Monday 18 November 2013

Scotland after Independence, according to the economic geniuses in London.

The press and media have been salivating triumphantly all day today over the report by the Institute of Fiscal Studies that an Independent Scotland would have financial difficulties and would have to seriously increase tax revenues in order to make the books balance. This Institute has been trumpeted as being independent of political bias, but, as I have continually stressed in this blog, what does that prove, when all our political parties are committed to the same ideology?

The Institute of Fiscal Studies was founded by four men, a Conservative Party politician who was also a banker, a stockbroker, an investment trust manager and a tax consultant. In 2008, shortly after the banking crisis, this Institute's ideas for recovery included a plan to abolish corporation tax and replace it with a higher rate of VAT. Corporation tax is levied on company profits, so, these unbiased geniuses were advocating allowing companies to keep all of their profits, whilst raising VAT which impacts most heavily on the poorer sections of society. How does it do that? Because VAT is a tax on consumption, and poor people spend all of their income on consumption, they have to to stay alive and keep a roof over their heads. In 2008 corporation tax raised £52billion, thus, in order to compensate for that VAT would have needed to be increased from 17.5% to 28.3%. Thus, companies would have gained a nice increase in their income, whilst working people, the unemployed, the disabled etc. would have witnessed their expenditure rising by 10.8%

The Institute for Fiscal Studies may not be politically biased, but they most certainly are neoliberals to the core. Their analyses certainly start from the Thatcherite mantra that there is no alternative, and they therefore base all their calculations on the existing dominant economic ideology.  Further proof of that is that the same report argued that VAT should be extended to include food, children's clothes and books. Such changes will impact very heavily on the less well off, but affect the wealthy only marginally. Another report by the Institute recommends abolishing inheritance tax, whilst another advocates removing tax on interest on personal savings. So, how many of you out there pay corporation tax? How many spend the bulk of your income on consumption however? How many of you gain large sums from your bank on interest payments on your savings? How many of you have had to pay tax on an inheritance? But of course all of these recommendations are all unbiased and value free and it is a pure coincidence that they all benefit the wealthy and penalise the less well off.

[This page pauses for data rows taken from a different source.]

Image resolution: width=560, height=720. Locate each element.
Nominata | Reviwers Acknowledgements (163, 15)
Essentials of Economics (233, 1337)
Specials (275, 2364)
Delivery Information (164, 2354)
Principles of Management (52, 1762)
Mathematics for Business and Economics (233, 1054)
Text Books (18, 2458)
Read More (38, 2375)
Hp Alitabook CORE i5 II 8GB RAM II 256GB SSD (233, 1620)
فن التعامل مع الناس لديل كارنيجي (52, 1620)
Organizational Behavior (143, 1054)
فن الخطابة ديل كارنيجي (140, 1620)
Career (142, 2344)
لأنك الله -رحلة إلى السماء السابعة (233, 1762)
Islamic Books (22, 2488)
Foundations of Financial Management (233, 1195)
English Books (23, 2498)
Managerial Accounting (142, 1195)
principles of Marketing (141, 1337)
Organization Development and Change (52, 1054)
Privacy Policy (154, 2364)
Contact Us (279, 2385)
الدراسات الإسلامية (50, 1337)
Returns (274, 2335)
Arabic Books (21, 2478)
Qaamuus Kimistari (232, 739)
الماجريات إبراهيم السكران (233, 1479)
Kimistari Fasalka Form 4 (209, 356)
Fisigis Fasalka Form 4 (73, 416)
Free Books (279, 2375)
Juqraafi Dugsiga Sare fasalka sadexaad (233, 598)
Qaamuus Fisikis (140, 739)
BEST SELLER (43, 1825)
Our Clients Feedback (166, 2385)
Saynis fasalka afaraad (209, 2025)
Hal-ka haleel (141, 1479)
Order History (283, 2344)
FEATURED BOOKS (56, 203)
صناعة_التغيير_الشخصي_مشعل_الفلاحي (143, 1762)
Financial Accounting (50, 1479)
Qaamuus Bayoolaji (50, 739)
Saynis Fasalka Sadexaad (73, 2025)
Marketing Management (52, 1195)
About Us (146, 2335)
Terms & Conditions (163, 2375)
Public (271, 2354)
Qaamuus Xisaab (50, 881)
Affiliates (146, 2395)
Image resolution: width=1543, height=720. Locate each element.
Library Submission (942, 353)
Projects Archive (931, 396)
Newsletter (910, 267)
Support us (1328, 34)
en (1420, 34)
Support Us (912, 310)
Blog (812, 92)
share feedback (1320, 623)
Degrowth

You see, the findings of the Institute of Fiscal Studies are only relevant if, after independence, Scotland stays the same and does not seek alternatives methods of governance and economic prioritising. However, should Scotland ditch the dominant neoliberal poison and seek more equitable forms of policy-making, then the Institute's Report is about as much worth as a chocolate cigarette lighter. There are alternatives, there are other ways, the people who live and work in Scotland are an intelligent people and indeed are a more caring and humane people. After independence, the Scottish electorate may just be daft enough to vote for a Labour government, but they most certainly will never be daft enough to vote Tory or Lib Dem. However, even the Scottish Labour Party will surely understand that they will have to be different from the Westminster mafia. Whatever the case, do not fret about the findings of the Institute of Fiscal Studies, and please, do not take too much notice of what they say. As I continually warn you, the state of economics in this country is on a similar scale as its democracy, decidedly dodgy. We are ruled by political and economic illiterates!!!